We’re all used to snow causing havoc across the UK. Below are some of our suggestions to ensure that your workforce is safe during the winter months ahead.

1) Dress for the occasion

You may be part of an organisation that operates mostly outdoors and this won’t change during the winter. In cold environments it’s important to wrap up and wear sensible clothing that can cope with the temperatures and the possibility of getting slightly damp. Dampness and the cold do not mix well, especially on the human body. Ensure that you’re wrapped in waterproof clothing as well as warm clothing underneath. With such dangerous weather reportedly approaching, we cannot stress how important it is that your employees are trained and prepared to work in such conditions.

2) Educate your employees

It’s vital to highlight key pieces of information in terms of hazards during such cold times. At a minimum, we feel that informing them of Cold Stress is important – how to recognise certain symptoms of cold stress as well as preventing it. Certifying that your employees are educated on protecting their entire body, rather than just say their legs and upper body, is key; do not let them forget to protect their hands and feet in the cold.

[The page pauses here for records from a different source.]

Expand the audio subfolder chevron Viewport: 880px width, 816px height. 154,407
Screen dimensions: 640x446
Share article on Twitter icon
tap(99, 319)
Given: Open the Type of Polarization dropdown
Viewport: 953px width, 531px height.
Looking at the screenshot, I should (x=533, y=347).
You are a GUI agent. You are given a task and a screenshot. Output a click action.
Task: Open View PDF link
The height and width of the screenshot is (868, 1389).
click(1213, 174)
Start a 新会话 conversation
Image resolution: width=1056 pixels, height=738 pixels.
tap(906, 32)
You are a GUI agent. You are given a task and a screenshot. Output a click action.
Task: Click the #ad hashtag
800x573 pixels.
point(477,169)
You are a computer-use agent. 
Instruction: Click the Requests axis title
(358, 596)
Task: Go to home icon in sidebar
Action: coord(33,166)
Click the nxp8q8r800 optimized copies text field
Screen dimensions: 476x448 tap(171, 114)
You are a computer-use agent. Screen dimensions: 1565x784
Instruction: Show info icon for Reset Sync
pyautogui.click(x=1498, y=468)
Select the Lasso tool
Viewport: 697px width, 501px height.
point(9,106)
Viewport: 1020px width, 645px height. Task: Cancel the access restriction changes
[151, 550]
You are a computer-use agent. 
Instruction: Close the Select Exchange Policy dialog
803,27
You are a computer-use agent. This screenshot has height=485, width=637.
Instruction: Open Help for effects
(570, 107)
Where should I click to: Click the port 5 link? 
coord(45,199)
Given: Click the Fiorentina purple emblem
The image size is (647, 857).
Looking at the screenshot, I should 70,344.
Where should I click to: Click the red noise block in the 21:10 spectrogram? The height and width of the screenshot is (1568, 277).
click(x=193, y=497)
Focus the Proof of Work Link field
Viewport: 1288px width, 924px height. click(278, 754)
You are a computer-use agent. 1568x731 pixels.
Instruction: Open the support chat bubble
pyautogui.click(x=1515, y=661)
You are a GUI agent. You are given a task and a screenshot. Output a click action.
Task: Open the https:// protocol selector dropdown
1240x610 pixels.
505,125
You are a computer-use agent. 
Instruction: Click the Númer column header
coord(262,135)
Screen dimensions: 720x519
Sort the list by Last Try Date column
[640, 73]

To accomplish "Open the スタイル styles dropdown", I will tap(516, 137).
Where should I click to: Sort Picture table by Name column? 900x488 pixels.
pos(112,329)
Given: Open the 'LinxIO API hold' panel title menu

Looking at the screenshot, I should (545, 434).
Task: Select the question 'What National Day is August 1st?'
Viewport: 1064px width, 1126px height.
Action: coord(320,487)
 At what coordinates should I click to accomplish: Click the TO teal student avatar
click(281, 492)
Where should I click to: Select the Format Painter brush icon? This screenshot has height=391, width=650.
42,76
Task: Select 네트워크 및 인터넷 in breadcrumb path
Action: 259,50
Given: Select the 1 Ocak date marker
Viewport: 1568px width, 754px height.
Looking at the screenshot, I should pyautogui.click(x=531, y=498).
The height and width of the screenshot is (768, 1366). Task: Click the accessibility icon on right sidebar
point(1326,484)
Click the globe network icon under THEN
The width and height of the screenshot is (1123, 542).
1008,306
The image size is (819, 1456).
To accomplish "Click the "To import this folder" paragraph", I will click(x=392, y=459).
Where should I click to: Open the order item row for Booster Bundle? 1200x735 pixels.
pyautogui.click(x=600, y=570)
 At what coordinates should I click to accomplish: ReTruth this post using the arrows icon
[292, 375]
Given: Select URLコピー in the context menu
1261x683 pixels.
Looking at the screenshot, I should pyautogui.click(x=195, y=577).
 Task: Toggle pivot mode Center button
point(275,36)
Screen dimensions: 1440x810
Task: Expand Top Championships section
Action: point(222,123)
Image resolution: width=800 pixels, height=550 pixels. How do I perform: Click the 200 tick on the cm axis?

Other common health problems in blizzard conditions on top of Cold Stress – hypothermia and frostbite. Similarly to coping with Cold Stress, your employees need to be dressed suitably and keep warm. This is done with the clothes they wear, the food and drink they consume as well as relying on heating points from their vehicle. Allowing extra breaks to drink hot drinks and eat hot food is advised, especially during colder times.

You can find out more about protective clothing, health issues and management guidelines by visiting the Health and Safety Executive guidance. Other important winter weather related hazards that you should warn your employees about are: slippery environments, windy conditions and fallen debris in particular.

3) Keep on top of their vehicle’s condition

Your remote workforce will most certainly be relying on their vehicle during these difficult times. It’s important to ensure that the heating in the car is working, the tyres are in good condition (consider winter tyres) and check that the oil pressure is good.

Kit your workers up so they’re prepared. Having a survival kit in the car could be hugely beneficial, especially if their car was to break down – stock warm foil blankets, hot drinks, snacks and spare tyres in case they get stranded. Keep your engineers well-informed of what to do in the event of a breakdown. Have a 24-hour emergency breakdown number in their van and maybe even have it saved on their company mobile.

4) Effectively manage the workload and your workforce

Divide your team into effective pairs to ensure that no one works alone during these times. This can be done in many different ways, including a cloud based system such as ours here at Okappy. Okappy’s cloud-based system would allow you and your management team to review all open jobs and divide the workload equally and easily. Allocating the right jobs to the right workers during peak times will prove essential.

5) Be smart – keep track of traffic updates

This winter and festive time would be best optimised by being prompt and organised – a key boost provided by Okappy’s web app. Okappy lets you monitor where you’re guys are and even see live traffic updates (depending on your Okappy subscription), allowing you to give congestion the slip by using radar mapping. If you don’t have radar mapping then a Sat Nav and TomTom are just as good. To sum it up: bypass traffic effectively, keep yourself sane and your customers happy.